#### Document section

Back to photostream

GUM 1966

A view inside Moscow's famous shopping centre on Red Square in 1966 at the time of a USSR tour when I was 17 and traveled around the world one summer with a friend. This was one from an old Kodachrome slide.

 

The most famous shopping centre in Russia GUM is the large store facing Red Square in the Kitai-gorod area – itself traditionally a trading center of Moscow. As of 2020, the building functions as a shopping mall. Before the 1920s the location was known as the Upper Trading Rows.

 

As of 2020, GUM carries over 100 different brands, and has cafes and restaurants inside the mall.

 

Catherine II of Russia commissioned Giacomo Quarenghi, a Neoclassical architect from Italy, to design a huge trade center along the east side of Red Square. However, that building was lost to the 1812 Fire of Moscow and replaced by trading rows designed by Joseph Bove. In turn, the current structure replaced Bove's.

 

By the time of the Russian Revolution of 1917, the building contained some 1,200 stores. After the Revolution, the GUM was nationalized. During the NEP period (1921–28), however, GUM as a State Department Store operated as a model retail enterprise for consumers throughout Russia regardless of class, gender, and ethnicity. GUM's stores were used to further Bolshevik goals of rebuilding private enterprise along socialist lines and "democratizing consumption for workers and peasants nationwide". In the end, GUM's efforts to build communism through consumerism were unsuccessful and arguably "only succeeded in alienating consumers from state stores and instituting a culture of complaint and entitlement".

########
#### Raw data

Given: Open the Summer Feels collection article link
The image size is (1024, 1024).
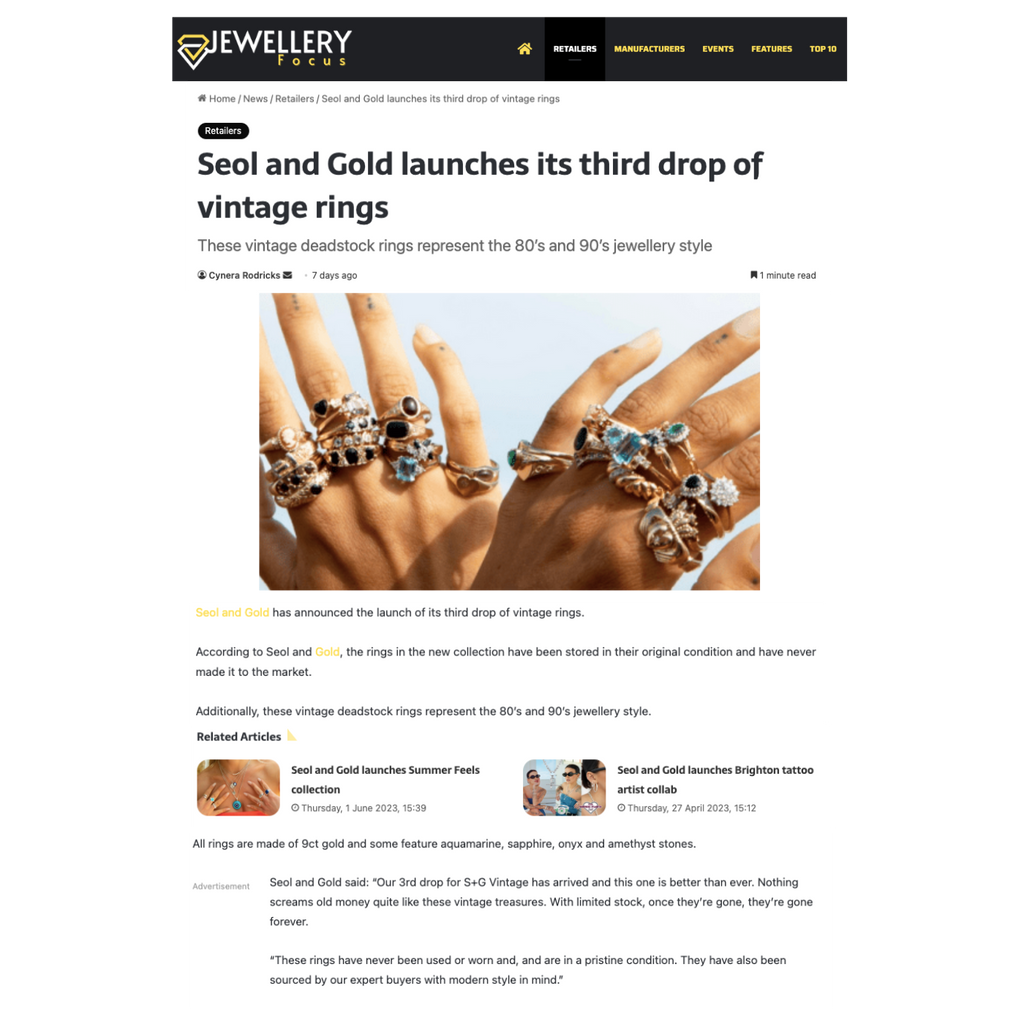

########

Your objective:
Write the next part of the passage about Moscow's GUM store, starting right after its final sentence.

Output:
GUM continued to be used as a department store until Joseph Stalin converted it into office space in 1928 for the committee in charge of his first Five Year Plan. After the suicide of Stalin's wife Nadezhda in 1932, the GUM was used briefly to display her body.

 

After reopening as a department store in 1953, the GUM became one of the few stores in the Soviet Union that did not have shortages of consumer goods, and the queues of shoppers were long, often extending entirely across Red Square.

 

At the end of the Soviet era, GUM was partially, then fully privatized, and it had a number of owners before it ended up being owned by the supermarket company Perekryostok. In May 2005, a 50.25% interest was sold to Bosco di Ciliegi, a Russian luxury goods distributor and boutique operator. As a private shopping mall, it was renamed in such a fashion that it could maintain its old abbreviation and thus still be called GUM. However, the first word Gosudarstvennyi ("state") has been replaced with Glavnyi ("main"), so that GUM is now an abbreviation for "Main Universal Store".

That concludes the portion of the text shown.